Googlers Jeff Dean and Sanjay Ghemawat have an article, "MapReduce: Simplified Data Processing on Large Clusters", in the January 2008 issue of Communications of the ACM.
It is a great introduction to MapReduce, but what I found most interesting was the numbers they cite on usage of MapReduce at Google.
Jeff and Sanjay report that, on average, 100k MapReduce jobs are executed every day, processing more than 20 petabytes of data per day.
More than 10k distinct MapReduce programs have been implemented. In the month of September 2007, 11,081 machine years of computation were used for 2.2M MapReduce jobs. On average, these jobs used 400 machines and completed their tasks in 395 seconds.
What is so remarkable about this is how casual it makes large scale data processing. Anyone at Google can write a MapReduce program that uses hundreds or thousands of machines from their cluster. Anyone at Google can process terabytes of data. And they can get their results back in about 10 minutes, so they can iterate on it and try something else if they didn't get what they wanted the first time.
It is an amazing tool for Google. Google's massive cluster and the tools built on top of it rightly have been called a "competitive advantage", the "secret source of Google's power", and a "major force multiplier".
By the way, there is another little tidbit in the paper about Google's machine configuration that might be of interest. They describe the machines as dual processor boxes with gigabit ethernet and 4-8G of memory. The question of how much memory Google has per box in its cluster has come up a few times, including in my previous posts, "Four petabytes in memory?" and "Power, performance, and Google".

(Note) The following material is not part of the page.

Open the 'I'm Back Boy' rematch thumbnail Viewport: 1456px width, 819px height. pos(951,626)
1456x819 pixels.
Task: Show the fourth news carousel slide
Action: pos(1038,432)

Update: Others now have picked up on this paper and commented on it, including Niall Kennedy, Kevin Burton, Paul Kedrosky, Todd Huff, Ionut Alex Chitu, and Erick Schonfeld.
Update: Let me also point out Professor David Patterson's comments on MapReduce in the preceding article in the Jan 2008 issue of CACM. David said, "The beauty of MapReduce is that any programmer can understand it, and its power comes from being able to harness thousands of computers behind that simple interface. When paired with the distributed Google File System to deliver data, programmers can write simple functions that do amazing things."